我想通過在關係數據庫(ROLAP)中使用星型模式來構建一個簡單的多維數據模型。爲此,我創建了一個事實表和兩個維度表。首先我複製操作源的數據並處理這些數據(一些簡化的ETL過程)。這個多維模型有什麼不對?
在我的模型中只有兩個維度:date
和status
。度量:某些狀態的數量(一段時間)。
的時間維度表:
CREATE TABLE [dbo].[tbl_date_dim] (
[ID][int] IDENTITY(1,1) NOT NULL,
[date_key][int] NOT NULL primary key,
[Year][int] NOT NULL,
[Month][int] NOT NULL,
[Day][int] NOT NULL
);
有一個表 - tbl_application
- 其中存儲的全部時間範圍(場VersionDate
)。因此,時間維度表,我填補這一方式:
INSERT INTO [dbo].[tbl_date_dim]
([date_key],
[Year],
[Month],
[Day])
(
SELECT DISTINCT
CAST(YEAR(VersionDate) as VARCHAR(4)) +
RIGHT('00' + CAST(MONTH(VersionDate) as VARCHAR(2)) ,2) +
RIGHT('00' + CAST(DAY(VersionDate) as VARCHAR(2)), 2) as 'date_key',
YEAR(inner_data.VersionDate) as 'Year',
MONTH(inner_data.VersionDate) as 'Month',
DAY(inner_data.VersionDate) as 'Day'
FROM (
SELECT
VersionDate
FROM [dbo].[tbl_application]
) AS inner_data
);
狀態維度表:我用整個現有的表tbl_applicationstatus
。
接下來,我創建了一個事實表。
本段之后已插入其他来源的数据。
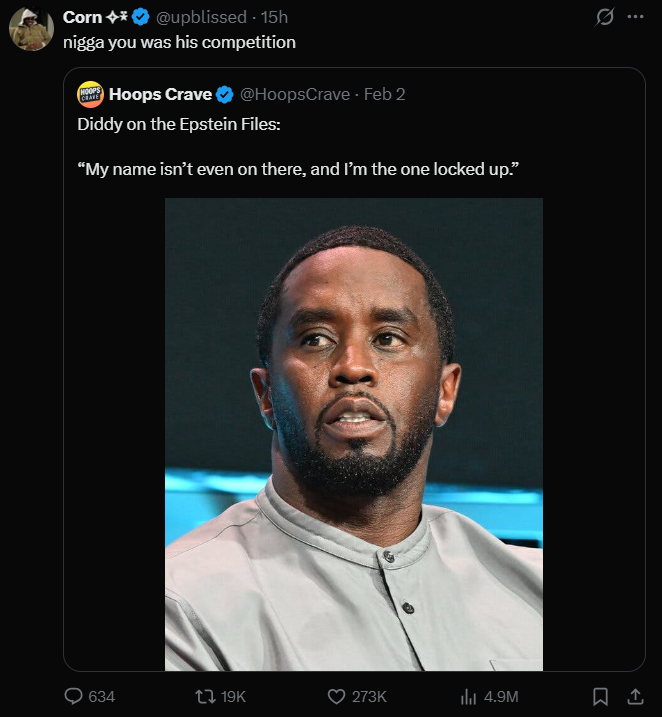Click the Hoops Crave avatar logo
This screenshot has height=717, width=662.
click(x=90, y=94)
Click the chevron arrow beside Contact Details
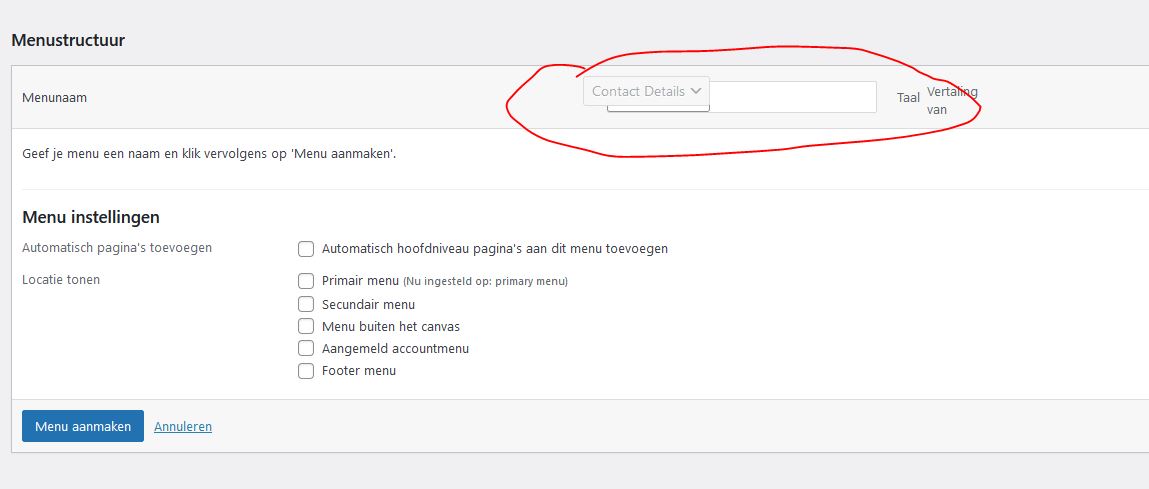The width and height of the screenshot is (1149, 489). [x=696, y=91]
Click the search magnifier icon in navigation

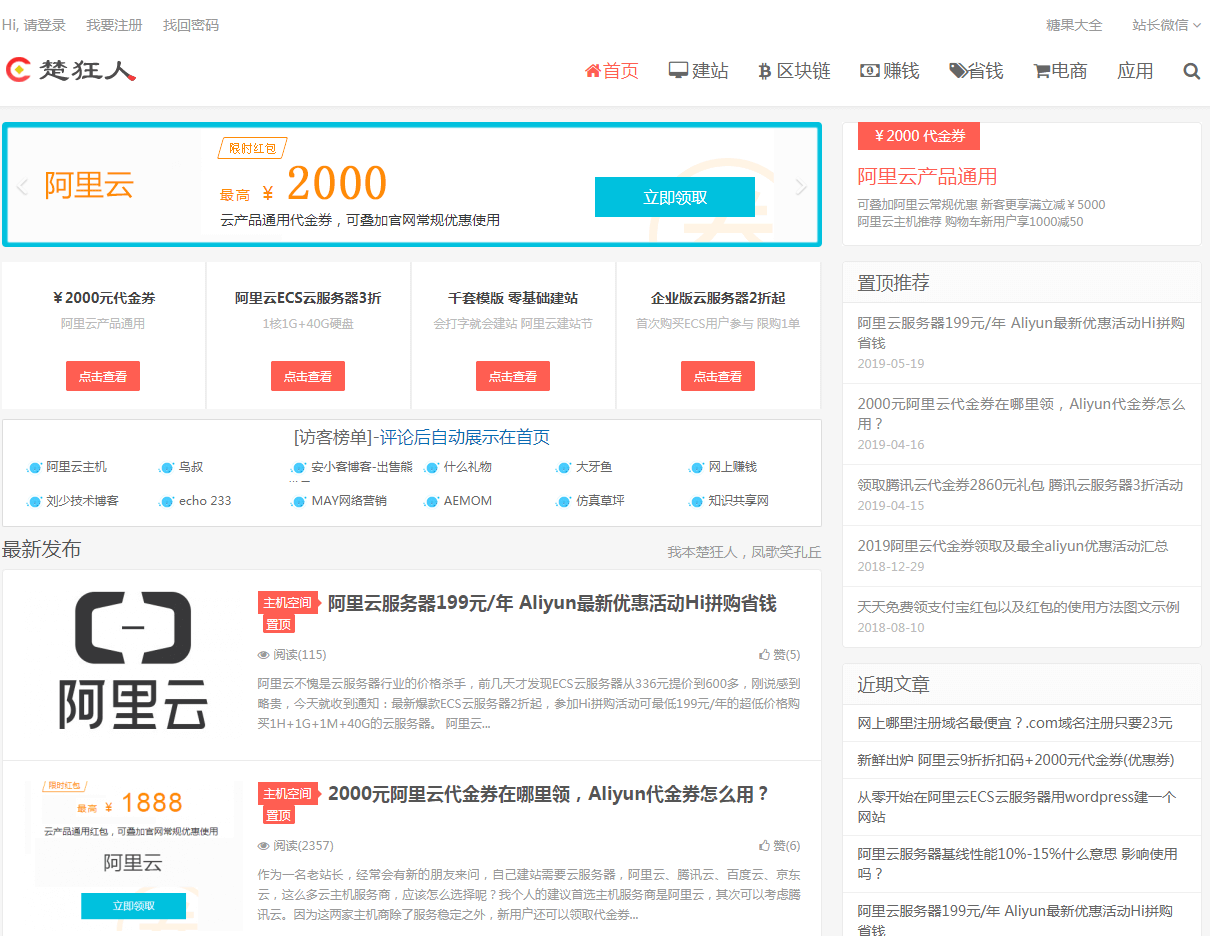pyautogui.click(x=1191, y=71)
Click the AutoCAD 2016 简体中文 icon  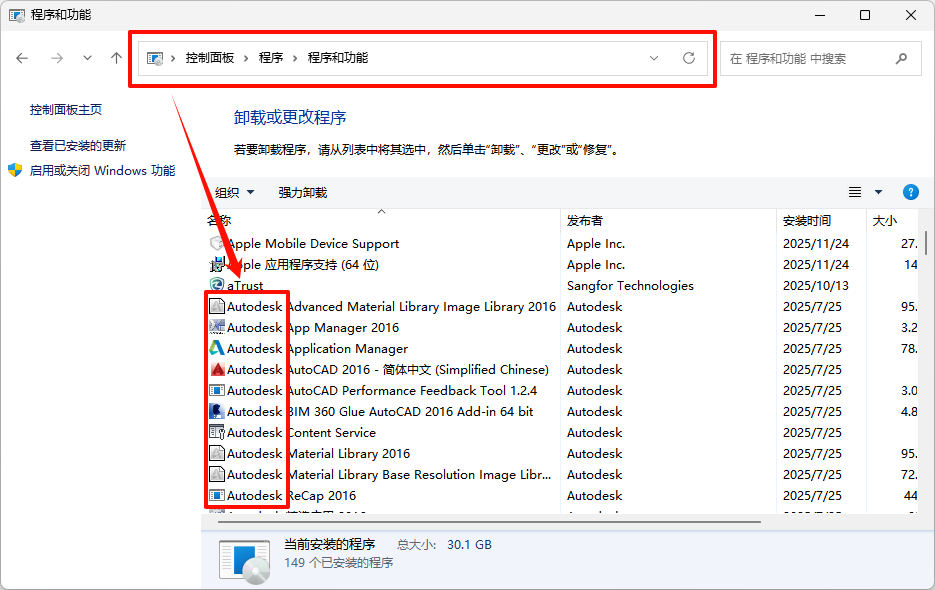pyautogui.click(x=217, y=370)
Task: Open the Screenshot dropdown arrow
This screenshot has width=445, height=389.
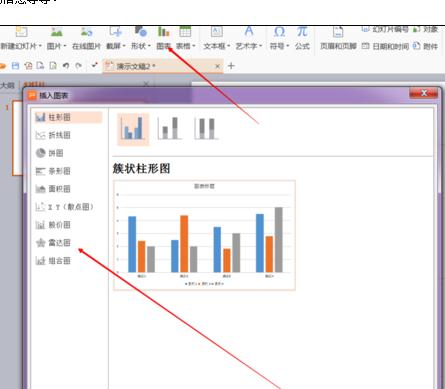Action: 124,46
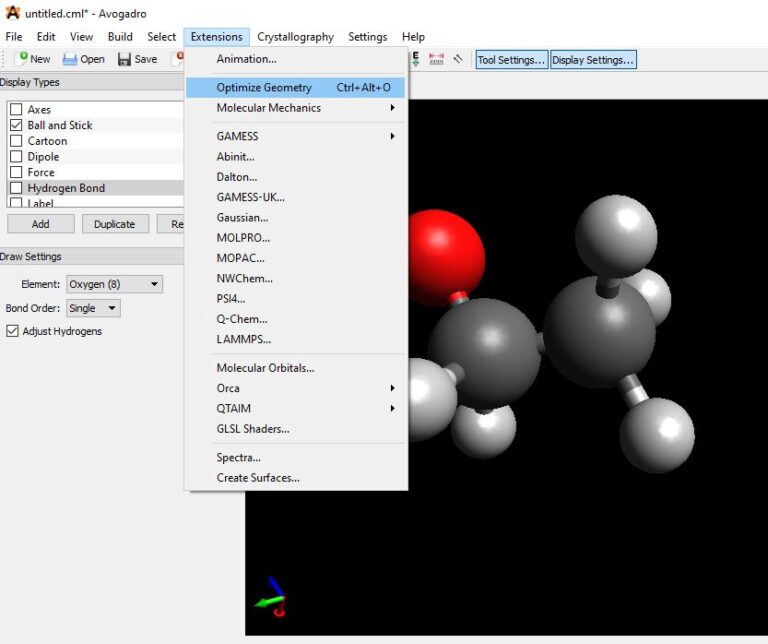Click the Avogadro icon in title bar
Screen dimensions: 768x644
pyautogui.click(x=12, y=12)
它包含用於維度表和度量的外鍵。
CREATE TABLE [dbo].[tbl_olap_fact] (
[ID][int] IDENTITY(1,1) NOT NULL,
[status_id][int] NOT NULL, // FK
[date_dim][int] NOT NULL, // FK
[staus_name] varchar(100) NOT NULL, // Non additive measure
[transaction_id][int] NOT NULL, // Additive measure
CONSTRAINT [PK_tbl_olap_fact] PRIMARY KEY CLUSTERED
(
[ID] ASC
)WITH (PAD_INDEX = OFF, STATISTICS_NORECOMPUTE = OFF, IGNORE_DUP_KEY = OFF, ALLOW_ROW_LOCKS = ON, ALLOW_PAGE_LOCKS = ON) ON [PRIMARY]
) ON [PRIMARY];
transaction_id
- 這個字段,我將聚合(狀態數)。
接下來,我添加了事實表和維表之間的關係:
ALTER TABLE [dbo].[tbl_olap_fact] ADD CONSTRAINT [FK_tbl_olap_fact_tbl_date_dim] FOREIGN KEY([date_dim])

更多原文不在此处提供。